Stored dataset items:

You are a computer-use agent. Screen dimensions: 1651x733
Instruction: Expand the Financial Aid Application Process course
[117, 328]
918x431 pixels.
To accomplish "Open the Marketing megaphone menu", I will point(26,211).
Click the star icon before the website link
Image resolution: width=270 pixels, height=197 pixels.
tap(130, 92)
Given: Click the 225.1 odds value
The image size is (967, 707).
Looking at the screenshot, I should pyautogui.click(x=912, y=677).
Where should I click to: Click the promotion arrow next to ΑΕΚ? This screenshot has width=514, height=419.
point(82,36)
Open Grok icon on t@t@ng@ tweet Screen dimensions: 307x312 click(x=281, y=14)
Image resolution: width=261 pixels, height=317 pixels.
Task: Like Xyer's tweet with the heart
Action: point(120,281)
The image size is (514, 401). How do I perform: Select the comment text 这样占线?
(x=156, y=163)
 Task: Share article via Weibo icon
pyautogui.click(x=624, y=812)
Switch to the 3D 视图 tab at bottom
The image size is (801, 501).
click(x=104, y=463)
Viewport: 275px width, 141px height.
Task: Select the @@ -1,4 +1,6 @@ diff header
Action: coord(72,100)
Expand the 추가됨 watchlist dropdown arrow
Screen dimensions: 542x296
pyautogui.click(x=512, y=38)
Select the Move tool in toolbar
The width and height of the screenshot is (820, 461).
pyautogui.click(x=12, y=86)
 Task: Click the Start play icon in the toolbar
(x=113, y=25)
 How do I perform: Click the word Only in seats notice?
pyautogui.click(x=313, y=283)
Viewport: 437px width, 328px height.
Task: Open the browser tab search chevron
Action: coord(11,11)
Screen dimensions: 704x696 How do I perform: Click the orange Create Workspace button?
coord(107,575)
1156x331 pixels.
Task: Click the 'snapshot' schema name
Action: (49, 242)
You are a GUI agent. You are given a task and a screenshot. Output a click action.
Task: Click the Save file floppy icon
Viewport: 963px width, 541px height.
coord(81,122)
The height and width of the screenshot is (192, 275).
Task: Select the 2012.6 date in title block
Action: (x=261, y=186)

Work task:
Please print the records above exactly from their first line. End with the line containing "Switch to the 3D 视图 tab at bottom", and include it.

Solution:
You are a computer-use agent. Screen dimensions: 1651x733
Instruction: Expand the Financial Aid Application Process course
[117, 328]
918x431 pixels.
To accomplish "Open the Marketing megaphone menu", I will point(26,211).
Click the star icon before the website link
Image resolution: width=270 pixels, height=197 pixels.
tap(130, 92)
Given: Click the 225.1 odds value
The image size is (967, 707).
Looking at the screenshot, I should pyautogui.click(x=912, y=677).
Where should I click to: Click the promotion arrow next to ΑΕΚ? This screenshot has width=514, height=419.
point(82,36)
Open Grok icon on t@t@ng@ tweet Screen dimensions: 307x312 click(x=281, y=14)
Image resolution: width=261 pixels, height=317 pixels.
Task: Like Xyer's tweet with the heart
Action: point(120,281)
The image size is (514, 401). How do I perform: Select the comment text 这样占线?
(x=156, y=163)
 Task: Share article via Weibo icon
pyautogui.click(x=624, y=812)
Switch to the 3D 视图 tab at bottom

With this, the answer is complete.